Secondo i giudici, l’Inail ha ragione: la tazzina di caffè non fa parte delle esigenze impellenti collegate al lavoro, ma è una libera scelta.

La vicenda è accaduta nel luglio 2010. Rosanna B. è un’impiegata della Procura di Firenze. La Procura del capoluogo toscano non ha un bar interno e per prendere un caffè bisogna recarsi nel bar di fronte. Rosanna, chiesta l’autorizzazione al suo capo, era uscita per andare a bersi il caffè, ma era caduta e si era rotta il polso.

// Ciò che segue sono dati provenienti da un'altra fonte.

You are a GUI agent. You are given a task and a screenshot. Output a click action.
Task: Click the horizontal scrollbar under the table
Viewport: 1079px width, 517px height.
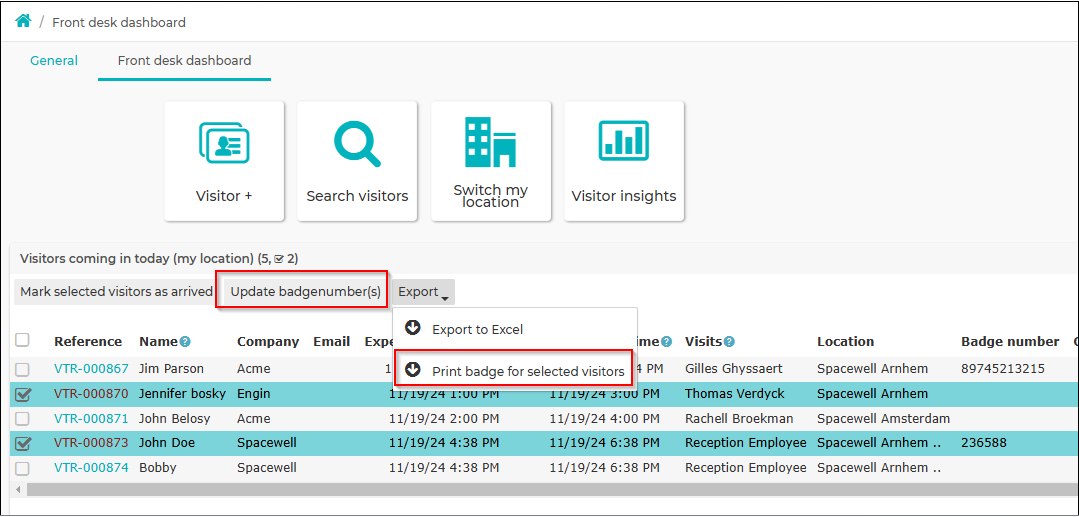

In primo e secondo grado, il Tribunale e la Corte di Appello di Firenze le avevano concesso sia il riconoscimento di infortunio sul lavoro che l’indennità di malattia assoluta temporanea. Inoltre le era stato anche dato l’indennizzo per danno permanente del 10% per l’incidente occorsole durante il tragitto verso il bar.

Ma adesso, 11 anni dopo la caduta, ecco che ha perso il diritto agli indennizzi: ora la donna dovrà pagare 5.300 euro di spese legali.

Secondo i giudici della Cassazione, infatti, la donna non ha diritto alla tutela assicurativa dell’Inail in quanto ha affrontato un rischio nato da una “scelta arbitraria”, volto a “soddisfare esigenze personali” che ha creato e affrontato volutamente trovandosi in una situazione diversa da quella inerente l’attività lavorativa.

Sempre secondo la Cassazione, Rosanna B., scegliendo di andare al bar, “si è volontariamente esposta ad un rischio non necessariamente connesso all’attività lavorativa per il soddisfacimento di un bisogno certamente procrastinabile e non impellente”.